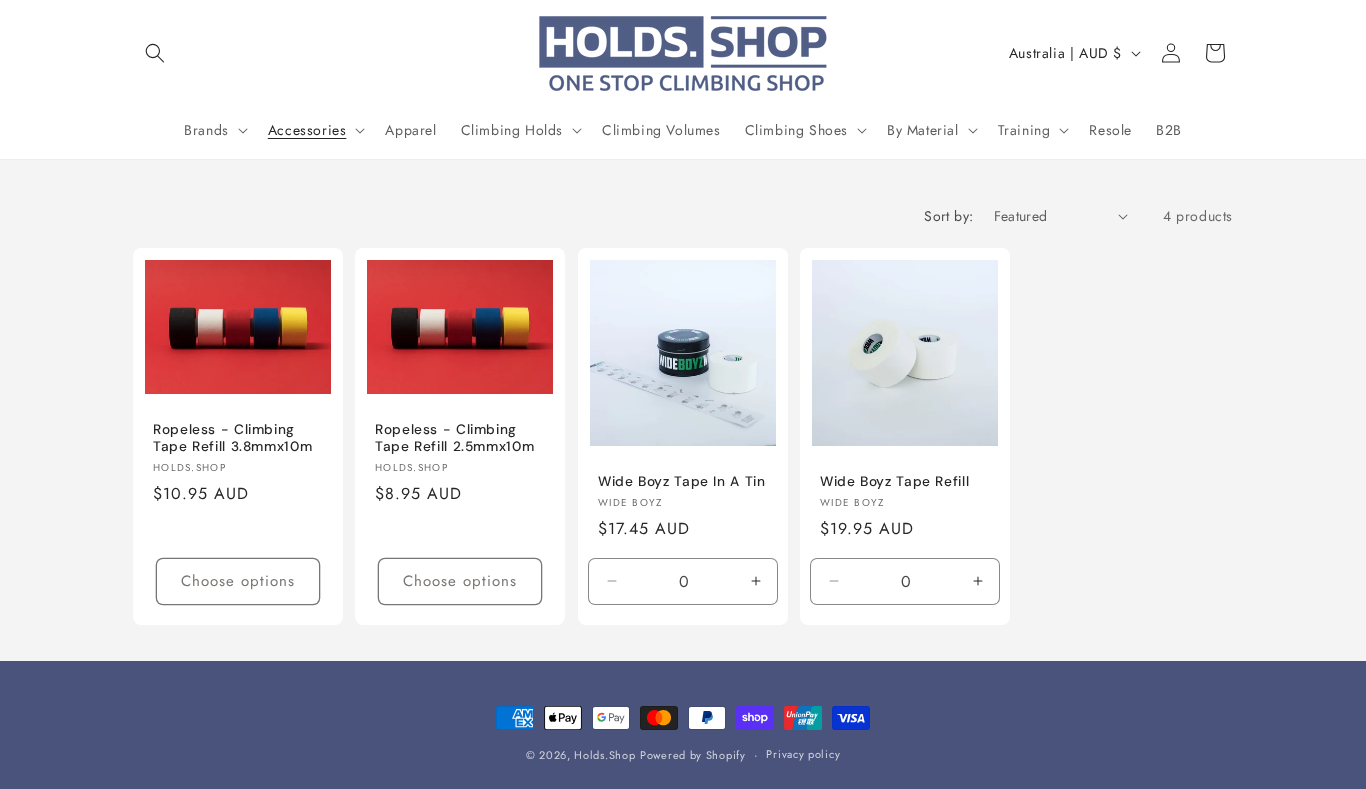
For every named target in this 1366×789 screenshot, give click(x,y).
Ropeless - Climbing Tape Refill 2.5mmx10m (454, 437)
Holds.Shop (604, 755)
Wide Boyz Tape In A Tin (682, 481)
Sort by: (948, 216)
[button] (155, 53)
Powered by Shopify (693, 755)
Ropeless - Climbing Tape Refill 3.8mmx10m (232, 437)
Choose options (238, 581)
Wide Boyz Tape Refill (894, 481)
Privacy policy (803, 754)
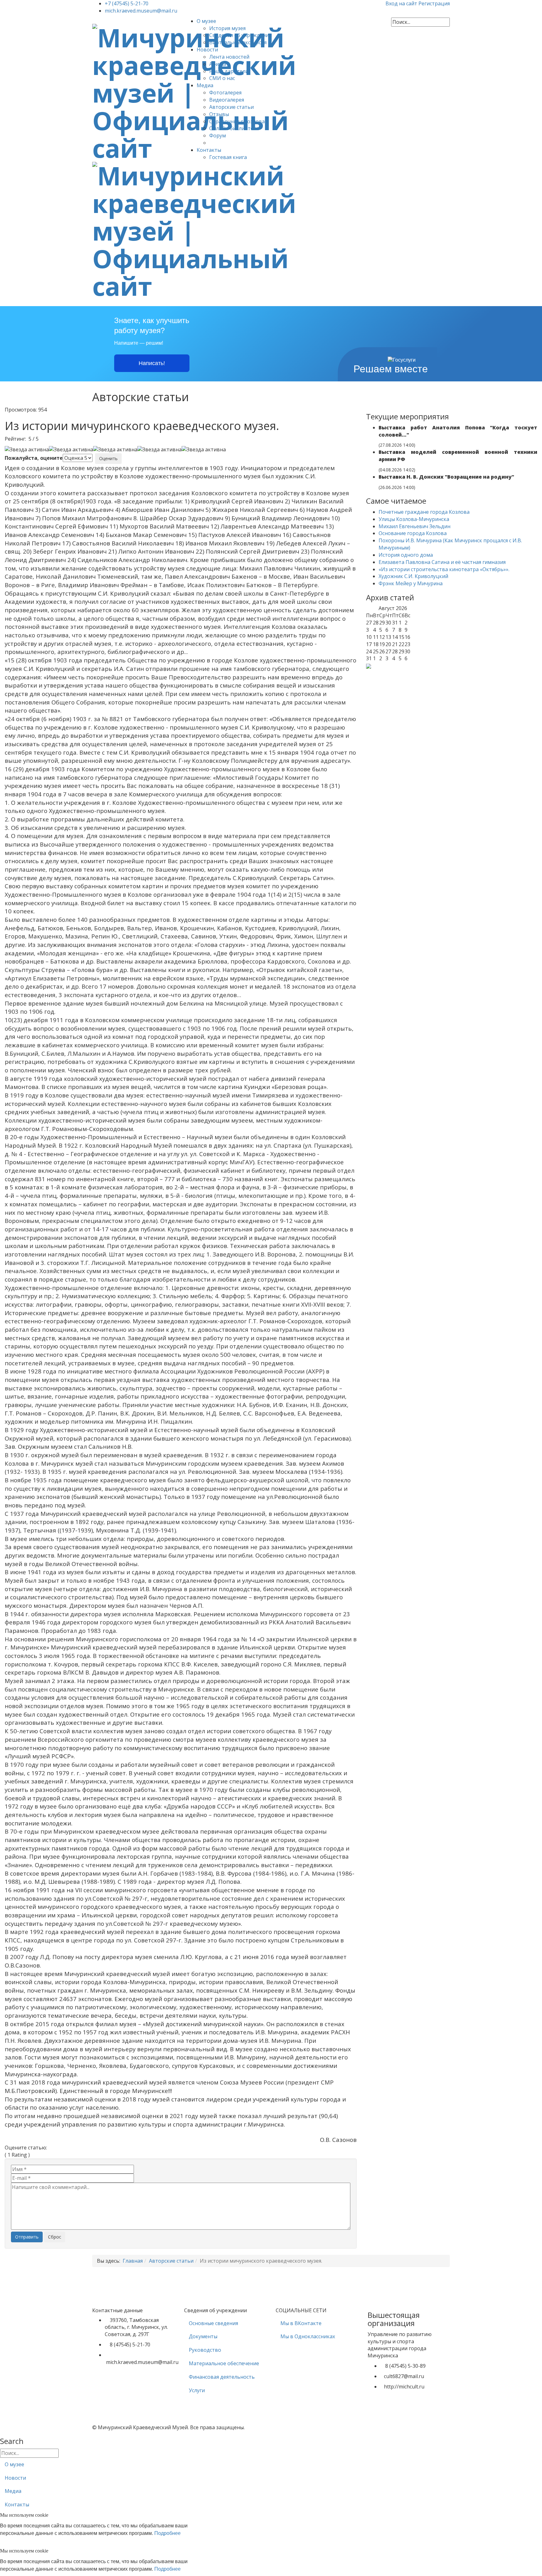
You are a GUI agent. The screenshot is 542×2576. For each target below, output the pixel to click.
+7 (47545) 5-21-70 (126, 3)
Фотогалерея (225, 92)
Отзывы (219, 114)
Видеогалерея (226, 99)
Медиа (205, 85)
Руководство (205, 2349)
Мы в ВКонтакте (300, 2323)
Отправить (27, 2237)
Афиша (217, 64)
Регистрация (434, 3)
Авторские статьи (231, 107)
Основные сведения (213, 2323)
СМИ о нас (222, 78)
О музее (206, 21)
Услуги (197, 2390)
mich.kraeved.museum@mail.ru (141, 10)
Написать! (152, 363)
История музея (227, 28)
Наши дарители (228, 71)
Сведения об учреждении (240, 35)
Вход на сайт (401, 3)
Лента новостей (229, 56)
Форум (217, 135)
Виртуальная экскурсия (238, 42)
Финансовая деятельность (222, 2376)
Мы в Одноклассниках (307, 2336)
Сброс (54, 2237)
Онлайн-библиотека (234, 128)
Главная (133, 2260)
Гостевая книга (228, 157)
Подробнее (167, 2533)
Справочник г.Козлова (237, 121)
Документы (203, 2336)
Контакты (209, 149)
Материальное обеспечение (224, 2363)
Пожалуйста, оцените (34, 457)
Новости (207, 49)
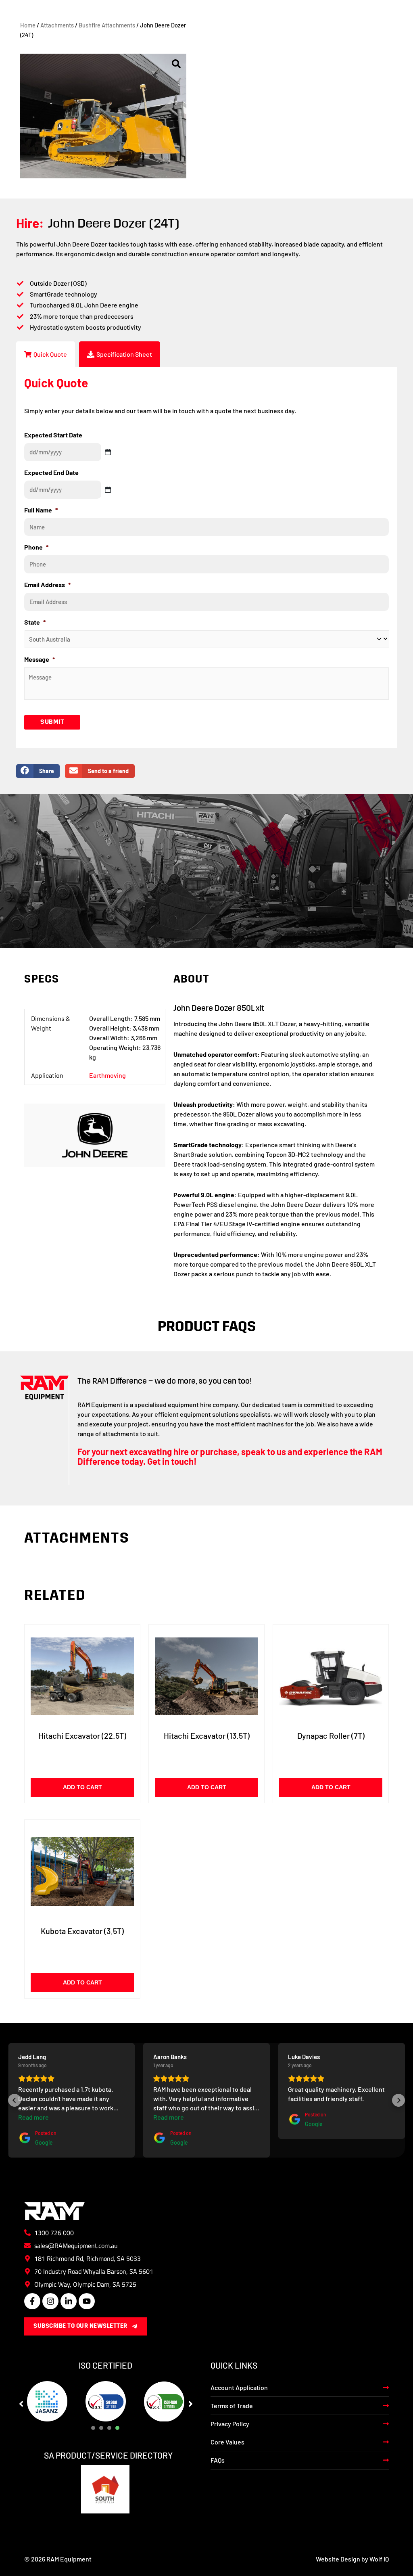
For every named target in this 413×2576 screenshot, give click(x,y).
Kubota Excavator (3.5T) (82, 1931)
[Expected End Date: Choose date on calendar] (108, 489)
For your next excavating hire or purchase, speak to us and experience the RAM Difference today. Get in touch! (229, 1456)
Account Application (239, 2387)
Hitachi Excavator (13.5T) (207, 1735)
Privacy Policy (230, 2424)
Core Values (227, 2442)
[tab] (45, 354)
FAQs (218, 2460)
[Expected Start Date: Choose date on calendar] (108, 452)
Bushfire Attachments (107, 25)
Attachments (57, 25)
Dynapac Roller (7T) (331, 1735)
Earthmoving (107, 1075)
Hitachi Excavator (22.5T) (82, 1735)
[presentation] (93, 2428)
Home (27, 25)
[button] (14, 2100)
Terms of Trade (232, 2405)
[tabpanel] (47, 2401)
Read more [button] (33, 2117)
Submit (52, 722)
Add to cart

#### [Work item]
Each line above has to be returned exactly. Drop the pictures.

#### [Solution to this task]
For every named target in this 1366×789 screenshot, give click(x,y).
Ropeless - Climbing Tape Refill 2.5mmx10m (454, 437)
Holds.Shop (604, 755)
Wide Boyz Tape In A Tin (682, 481)
Sort by: (948, 216)
[button] (155, 53)
Powered by Shopify (693, 755)
Ropeless - Climbing Tape Refill 3.8mmx10m (232, 437)
Choose options (238, 581)
Wide Boyz Tape Refill (894, 481)
Privacy policy (803, 754)
You are a GUI agent. The screenshot is 542×2576. For each target below, output the pixel to click.
+7 (47545) 5-21-70 (126, 3)
Фотогалерея (225, 92)
Отзывы (219, 114)
Видеогалерея (226, 99)
Медиа (205, 85)
Руководство (205, 2349)
Мы в ВКонтакте (300, 2323)
Отправить (27, 2237)
Афиша (217, 64)
Регистрация (434, 3)
Авторские статьи (231, 107)
Основные сведения (213, 2323)
СМИ о нас (222, 78)
О музее (206, 21)
Услуги (197, 2390)
mich.kraeved.museum@mail.ru (141, 10)
Написать! (152, 363)
История музея (227, 28)
Наши дарители (228, 71)
Сведения об учреждении (240, 35)
Вход на сайт (401, 3)
Лента новостей (229, 56)
Форум (217, 135)
Виртуальная экскурсия (238, 42)
Финансовая деятельность (222, 2376)
Мы в Одноклассниках (307, 2336)
Сброс (54, 2237)
Онлайн-библиотека (234, 128)
Главная (133, 2260)
Гостевая книга (228, 157)
Подробнее (167, 2533)
Справочник г.Козлова (237, 121)
Документы (203, 2336)
Контакты (209, 149)
Материальное обеспечение (224, 2363)
Пожалуйста, оцените (34, 457)
Новости (207, 49)
For every named target in this 413×2576 screenshot, give click(x,y).
Kubota Excavator (3.5T) (82, 1931)
[Expected End Date: Choose date on calendar] (108, 489)
For your next excavating hire or purchase, speak to us and experience the RAM Difference today. Get in touch! (229, 1456)
Account Application (239, 2387)
Hitachi Excavator (13.5T) (207, 1735)
Privacy Policy (230, 2424)
Core Values (227, 2442)
[tab] (45, 354)
FAQs (218, 2460)
[Expected Start Date: Choose date on calendar] (108, 452)
Bushfire Attachments (107, 25)
Attachments (57, 25)
Dynapac Roller (7T) (331, 1735)
Earthmoving (107, 1075)
Hitachi Excavator (22.5T) (82, 1735)
[presentation] (93, 2428)
Home (27, 25)
[button] (14, 2100)
Terms of Trade (232, 2405)
[tabpanel] (47, 2401)
Read more [button] (33, 2117)
Submit (52, 722)
Add to cart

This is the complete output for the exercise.